If you are thinking about going solar, note that the federal tax credit for solar panels and solar water heaters is currently set to expire at the end of 2008.
Can you power a whole house with solar?
Potentially, yes. To figure out how much power you need, you have to track your electricity. Here’s what my electricity use graph looks like. The numbers at the left are kilowatt hours (kwh). (And for the record, I think this year is lower than last because of using electric blankets instead of space heaters, and switching more than 25 light bulbs to CFLs – plus not using our clothes dryer.)
(click the chart to see it full-size in a new window)
One calculator I found online said that a system generating enough power to provide about 400 kwh (enough to cover us most months) would take up just 215 square feet of roof space in our location (sunny Colorado). As I understand it, it doesn’t have to cover you every month if you are using an “on-grid” system (a system connected to your utility provider). Instead, the months when you use less than you produce generate a credit, and you can use the credit to pay for months when you use more than you produce.
How much does it cost?
According to Mr. Solar up above, and other sources I have seen, a system of this size, to power our house (not quite 2,000 square feet, and we apparently use about 65% of the electricity typical American households do) would cost around $20,000 installed. We could get credits for about half that cost right now. The system would pay itself off in 20 years … around the same time it would need replacement.
If I had $10,000 sitting around, I would seriously consider going for it simply to be using clean, non-oil-dependent energy.

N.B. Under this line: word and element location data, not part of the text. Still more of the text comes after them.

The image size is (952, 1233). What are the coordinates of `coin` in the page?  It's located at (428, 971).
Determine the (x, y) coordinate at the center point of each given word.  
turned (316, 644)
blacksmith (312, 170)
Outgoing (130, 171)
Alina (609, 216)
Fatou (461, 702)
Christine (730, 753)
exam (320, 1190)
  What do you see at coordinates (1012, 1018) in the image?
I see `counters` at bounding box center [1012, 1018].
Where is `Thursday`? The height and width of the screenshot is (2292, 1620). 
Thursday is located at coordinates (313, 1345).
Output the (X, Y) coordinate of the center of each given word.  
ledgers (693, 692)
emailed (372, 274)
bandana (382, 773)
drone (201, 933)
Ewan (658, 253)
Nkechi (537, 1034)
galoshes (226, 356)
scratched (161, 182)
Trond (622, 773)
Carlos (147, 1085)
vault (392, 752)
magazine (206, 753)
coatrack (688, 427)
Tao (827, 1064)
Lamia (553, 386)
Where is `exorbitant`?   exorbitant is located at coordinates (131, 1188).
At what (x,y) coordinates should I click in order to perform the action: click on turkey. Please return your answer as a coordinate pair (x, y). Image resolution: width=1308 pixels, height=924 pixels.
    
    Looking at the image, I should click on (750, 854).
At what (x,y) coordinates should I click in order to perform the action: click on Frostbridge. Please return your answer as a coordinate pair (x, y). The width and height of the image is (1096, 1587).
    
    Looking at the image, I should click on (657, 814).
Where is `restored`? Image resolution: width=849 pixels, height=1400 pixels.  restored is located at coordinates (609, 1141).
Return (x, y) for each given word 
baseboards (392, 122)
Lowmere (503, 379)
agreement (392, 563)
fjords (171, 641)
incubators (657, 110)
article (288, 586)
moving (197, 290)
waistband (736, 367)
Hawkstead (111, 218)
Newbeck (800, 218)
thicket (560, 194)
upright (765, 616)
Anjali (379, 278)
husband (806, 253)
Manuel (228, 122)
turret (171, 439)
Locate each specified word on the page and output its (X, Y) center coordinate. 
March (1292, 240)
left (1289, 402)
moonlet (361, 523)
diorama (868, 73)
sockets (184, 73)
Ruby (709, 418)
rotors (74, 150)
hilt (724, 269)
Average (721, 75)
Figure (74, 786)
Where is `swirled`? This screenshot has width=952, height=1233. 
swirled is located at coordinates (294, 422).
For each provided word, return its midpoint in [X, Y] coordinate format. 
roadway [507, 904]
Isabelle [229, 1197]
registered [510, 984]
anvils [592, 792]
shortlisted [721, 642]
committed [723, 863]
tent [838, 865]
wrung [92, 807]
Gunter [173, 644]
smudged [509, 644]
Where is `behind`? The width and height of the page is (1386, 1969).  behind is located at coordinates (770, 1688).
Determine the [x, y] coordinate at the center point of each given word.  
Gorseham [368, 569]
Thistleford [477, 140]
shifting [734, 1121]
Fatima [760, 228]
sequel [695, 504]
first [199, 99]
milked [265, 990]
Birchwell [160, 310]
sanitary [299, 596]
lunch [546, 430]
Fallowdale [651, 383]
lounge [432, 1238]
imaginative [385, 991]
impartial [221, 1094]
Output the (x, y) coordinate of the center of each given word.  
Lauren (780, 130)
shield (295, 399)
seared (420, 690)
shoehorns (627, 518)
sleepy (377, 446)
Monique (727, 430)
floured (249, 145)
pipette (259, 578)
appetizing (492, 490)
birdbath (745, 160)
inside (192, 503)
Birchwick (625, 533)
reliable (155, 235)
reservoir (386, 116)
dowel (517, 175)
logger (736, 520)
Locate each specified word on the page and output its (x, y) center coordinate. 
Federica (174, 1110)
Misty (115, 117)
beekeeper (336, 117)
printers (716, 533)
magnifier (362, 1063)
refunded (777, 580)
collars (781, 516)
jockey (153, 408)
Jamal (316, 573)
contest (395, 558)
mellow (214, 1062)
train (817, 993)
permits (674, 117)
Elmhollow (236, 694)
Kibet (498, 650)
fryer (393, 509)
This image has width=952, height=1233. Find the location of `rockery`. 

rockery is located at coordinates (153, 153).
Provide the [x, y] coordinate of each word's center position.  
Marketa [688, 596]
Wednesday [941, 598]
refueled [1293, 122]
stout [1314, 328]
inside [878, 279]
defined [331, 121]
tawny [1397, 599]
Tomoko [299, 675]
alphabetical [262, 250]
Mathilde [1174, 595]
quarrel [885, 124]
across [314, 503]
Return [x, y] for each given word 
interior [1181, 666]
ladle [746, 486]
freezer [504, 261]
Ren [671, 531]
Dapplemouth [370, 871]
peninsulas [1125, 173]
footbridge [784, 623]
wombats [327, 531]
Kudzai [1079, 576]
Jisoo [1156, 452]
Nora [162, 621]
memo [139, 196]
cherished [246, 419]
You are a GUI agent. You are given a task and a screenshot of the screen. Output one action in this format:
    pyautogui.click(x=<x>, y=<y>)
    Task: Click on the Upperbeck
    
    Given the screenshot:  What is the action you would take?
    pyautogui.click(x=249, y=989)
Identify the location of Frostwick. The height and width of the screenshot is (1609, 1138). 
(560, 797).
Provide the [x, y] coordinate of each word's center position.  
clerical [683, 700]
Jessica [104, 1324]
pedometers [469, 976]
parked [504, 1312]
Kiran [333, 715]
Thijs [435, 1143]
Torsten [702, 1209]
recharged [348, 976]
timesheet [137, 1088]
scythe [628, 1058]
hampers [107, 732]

This article (via Green Daily) suggests that the price of solar will drop by two-thirds soon. That means the pricing for the solar components needed for my house would fall from $15,200 to $5,600. Even if installation makes up the other $5,000, the new price would be under $11,000 – not too different from my estimated price today, even if all incentives vanish. If any incentives remain, yowsa!
Do you have solar? Want it? Are you already saving your pennies … or thinking about it?